▶ Exercise inputs
+ + + +

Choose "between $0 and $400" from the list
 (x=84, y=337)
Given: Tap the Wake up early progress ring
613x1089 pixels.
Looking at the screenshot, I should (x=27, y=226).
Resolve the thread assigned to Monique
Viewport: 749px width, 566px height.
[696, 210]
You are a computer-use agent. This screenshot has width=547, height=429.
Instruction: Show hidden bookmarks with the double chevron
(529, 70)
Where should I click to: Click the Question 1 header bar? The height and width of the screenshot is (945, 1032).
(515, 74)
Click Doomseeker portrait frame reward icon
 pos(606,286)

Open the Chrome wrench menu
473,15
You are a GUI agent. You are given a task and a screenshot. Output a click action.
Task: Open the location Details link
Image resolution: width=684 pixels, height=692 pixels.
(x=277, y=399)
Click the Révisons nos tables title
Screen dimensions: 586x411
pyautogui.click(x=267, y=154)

+ + + +

▶ Your goal
Print every line of the listing shown above, exactly.

▶ Result for this task
Choose "between $0 and $400" from the list
 (x=84, y=337)
Given: Tap the Wake up early progress ring
613x1089 pixels.
Looking at the screenshot, I should (x=27, y=226).
Resolve the thread assigned to Monique
Viewport: 749px width, 566px height.
[696, 210]
You are a computer-use agent. This screenshot has width=547, height=429.
Instruction: Show hidden bookmarks with the double chevron
(529, 70)
Where should I click to: Click the Question 1 header bar? The height and width of the screenshot is (945, 1032).
(515, 74)
Click Doomseeker portrait frame reward icon
 pos(606,286)

Open the Chrome wrench menu
473,15
You are a GUI agent. You are given a task and a screenshot. Output a click action.
Task: Open the location Details link
Image resolution: width=684 pixels, height=692 pixels.
(x=277, y=399)
Click the Révisons nos tables title
Screen dimensions: 586x411
pyautogui.click(x=267, y=154)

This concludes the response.